To seize control of Da Ying Jia, Shuiling forges the legal assets authorization documents. Although everyone is suspicious, there is nothing they can do about it. With the constant fear that Meixue may wake up one day to expose her evil deeds, and under repeated instigation by Martin, Shuiling and Martin end Meixue's life.

Anxin also survives the ordeal and returns as a Thai monk with the fervent hope to lead Shuiling to repentance. Shuiling however decides that there is no turning back and plans to embezzle large funds from Da Ying Jia with Martin. Yingjun decides to sue them when he learns of the embezzlement scheme and the forgery of the legal documents.
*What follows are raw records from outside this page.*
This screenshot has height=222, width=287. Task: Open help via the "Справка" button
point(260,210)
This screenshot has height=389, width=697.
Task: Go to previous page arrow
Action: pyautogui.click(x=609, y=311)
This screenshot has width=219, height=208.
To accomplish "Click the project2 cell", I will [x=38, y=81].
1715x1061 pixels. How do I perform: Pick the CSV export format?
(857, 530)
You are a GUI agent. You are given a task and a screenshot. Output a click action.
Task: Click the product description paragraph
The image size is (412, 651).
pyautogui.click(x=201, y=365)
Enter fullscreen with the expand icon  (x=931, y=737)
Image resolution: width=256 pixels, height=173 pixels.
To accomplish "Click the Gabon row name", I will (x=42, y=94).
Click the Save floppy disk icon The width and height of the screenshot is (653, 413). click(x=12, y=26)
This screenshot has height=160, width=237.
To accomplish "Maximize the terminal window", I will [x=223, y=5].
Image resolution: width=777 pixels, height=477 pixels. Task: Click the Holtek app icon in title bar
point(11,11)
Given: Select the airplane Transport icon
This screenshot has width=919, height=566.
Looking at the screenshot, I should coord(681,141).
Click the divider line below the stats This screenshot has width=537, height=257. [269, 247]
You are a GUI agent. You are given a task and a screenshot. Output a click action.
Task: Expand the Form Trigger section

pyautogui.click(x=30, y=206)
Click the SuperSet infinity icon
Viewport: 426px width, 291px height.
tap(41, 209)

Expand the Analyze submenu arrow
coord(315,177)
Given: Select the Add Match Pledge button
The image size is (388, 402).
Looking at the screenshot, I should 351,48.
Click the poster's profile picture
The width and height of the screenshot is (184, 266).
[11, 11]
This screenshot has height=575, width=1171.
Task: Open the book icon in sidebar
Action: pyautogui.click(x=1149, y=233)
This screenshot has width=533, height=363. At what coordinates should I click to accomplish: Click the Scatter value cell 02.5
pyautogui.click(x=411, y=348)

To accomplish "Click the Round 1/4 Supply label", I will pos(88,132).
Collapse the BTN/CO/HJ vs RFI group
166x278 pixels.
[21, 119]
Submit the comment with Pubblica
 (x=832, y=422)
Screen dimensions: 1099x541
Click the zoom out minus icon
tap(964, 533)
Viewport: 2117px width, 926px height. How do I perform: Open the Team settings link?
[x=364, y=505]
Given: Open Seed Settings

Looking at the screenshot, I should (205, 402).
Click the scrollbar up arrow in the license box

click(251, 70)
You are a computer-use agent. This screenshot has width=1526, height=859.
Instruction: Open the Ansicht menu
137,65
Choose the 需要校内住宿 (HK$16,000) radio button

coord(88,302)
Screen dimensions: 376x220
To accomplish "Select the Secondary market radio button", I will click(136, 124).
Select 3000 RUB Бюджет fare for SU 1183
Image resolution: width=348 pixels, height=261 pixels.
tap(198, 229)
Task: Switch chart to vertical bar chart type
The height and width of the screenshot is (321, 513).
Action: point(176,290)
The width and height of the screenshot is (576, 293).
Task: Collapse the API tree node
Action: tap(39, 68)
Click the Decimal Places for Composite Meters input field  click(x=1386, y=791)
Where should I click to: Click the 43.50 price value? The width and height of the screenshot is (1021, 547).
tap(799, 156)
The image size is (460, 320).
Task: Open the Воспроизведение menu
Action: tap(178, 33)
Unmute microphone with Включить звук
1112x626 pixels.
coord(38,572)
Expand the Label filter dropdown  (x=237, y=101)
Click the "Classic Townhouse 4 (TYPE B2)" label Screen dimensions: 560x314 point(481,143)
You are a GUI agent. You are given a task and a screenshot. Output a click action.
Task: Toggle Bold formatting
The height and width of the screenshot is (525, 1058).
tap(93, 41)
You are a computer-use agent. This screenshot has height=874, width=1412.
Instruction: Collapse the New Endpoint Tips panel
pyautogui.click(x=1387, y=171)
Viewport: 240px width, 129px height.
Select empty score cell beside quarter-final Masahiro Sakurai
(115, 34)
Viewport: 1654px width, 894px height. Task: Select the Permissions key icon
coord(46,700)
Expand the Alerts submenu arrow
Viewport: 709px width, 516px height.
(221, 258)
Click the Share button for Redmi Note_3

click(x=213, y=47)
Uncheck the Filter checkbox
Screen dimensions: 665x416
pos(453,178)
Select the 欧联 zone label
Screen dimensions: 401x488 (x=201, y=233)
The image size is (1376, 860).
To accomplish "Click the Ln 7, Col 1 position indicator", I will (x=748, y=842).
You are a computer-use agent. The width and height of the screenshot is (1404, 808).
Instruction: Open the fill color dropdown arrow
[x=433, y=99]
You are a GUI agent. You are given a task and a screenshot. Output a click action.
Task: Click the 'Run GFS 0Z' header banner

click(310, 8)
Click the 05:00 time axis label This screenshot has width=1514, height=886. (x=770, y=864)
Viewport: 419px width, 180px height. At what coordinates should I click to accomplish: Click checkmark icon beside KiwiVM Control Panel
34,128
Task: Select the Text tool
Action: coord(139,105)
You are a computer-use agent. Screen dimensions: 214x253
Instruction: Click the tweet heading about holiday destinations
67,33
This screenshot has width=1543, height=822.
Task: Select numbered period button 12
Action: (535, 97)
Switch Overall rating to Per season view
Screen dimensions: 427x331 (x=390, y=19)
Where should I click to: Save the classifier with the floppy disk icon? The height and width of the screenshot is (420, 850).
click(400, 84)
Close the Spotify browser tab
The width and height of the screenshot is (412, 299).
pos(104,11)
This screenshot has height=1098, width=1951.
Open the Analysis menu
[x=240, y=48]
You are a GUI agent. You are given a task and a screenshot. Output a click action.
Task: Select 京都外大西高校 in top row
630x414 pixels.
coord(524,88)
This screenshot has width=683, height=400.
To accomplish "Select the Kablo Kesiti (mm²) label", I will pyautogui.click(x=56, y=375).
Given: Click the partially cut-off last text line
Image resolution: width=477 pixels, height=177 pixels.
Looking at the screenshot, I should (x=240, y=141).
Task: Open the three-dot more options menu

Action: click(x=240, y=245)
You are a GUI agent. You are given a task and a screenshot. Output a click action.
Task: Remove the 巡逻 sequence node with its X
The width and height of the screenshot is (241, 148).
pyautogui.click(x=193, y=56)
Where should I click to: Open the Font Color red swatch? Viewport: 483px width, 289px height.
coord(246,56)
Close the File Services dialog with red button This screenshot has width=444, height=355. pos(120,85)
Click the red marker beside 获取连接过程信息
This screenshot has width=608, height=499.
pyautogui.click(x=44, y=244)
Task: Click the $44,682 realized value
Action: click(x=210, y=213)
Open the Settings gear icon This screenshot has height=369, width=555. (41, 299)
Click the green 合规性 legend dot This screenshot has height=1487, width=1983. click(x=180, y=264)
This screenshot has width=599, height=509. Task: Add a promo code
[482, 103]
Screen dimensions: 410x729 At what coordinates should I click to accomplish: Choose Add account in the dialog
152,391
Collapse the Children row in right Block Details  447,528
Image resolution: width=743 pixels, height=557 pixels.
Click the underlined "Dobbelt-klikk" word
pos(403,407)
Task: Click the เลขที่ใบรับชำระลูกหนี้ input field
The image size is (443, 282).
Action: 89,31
Martin plans to flee even as Shuiling goes berserk. Wenya's life is in danger when she accidentally learns what they have done...

==Viewership==
Despite this drama series being a highly anticipated drama, the viewership of Part 1 of this drama was not good at all. This made it a huge disappointment for MediaCorp. Most audience thought the drama would have at least 800,000 people watching in the first week, but the actual viewership showed that it was only half the expectations, though the drama's ratings were always constantly higher than Channel U's Korean drama Be Strong Geum Soon that was aired at the same slot for the nine weeks that it aired (which incidentally ended its run on the same day as Kinship Part 1). Following the disappointing viewership and reviews of Part 1, Part 2 carried on to be a let down, recording one of the lowest viewership ratings for the year 2007.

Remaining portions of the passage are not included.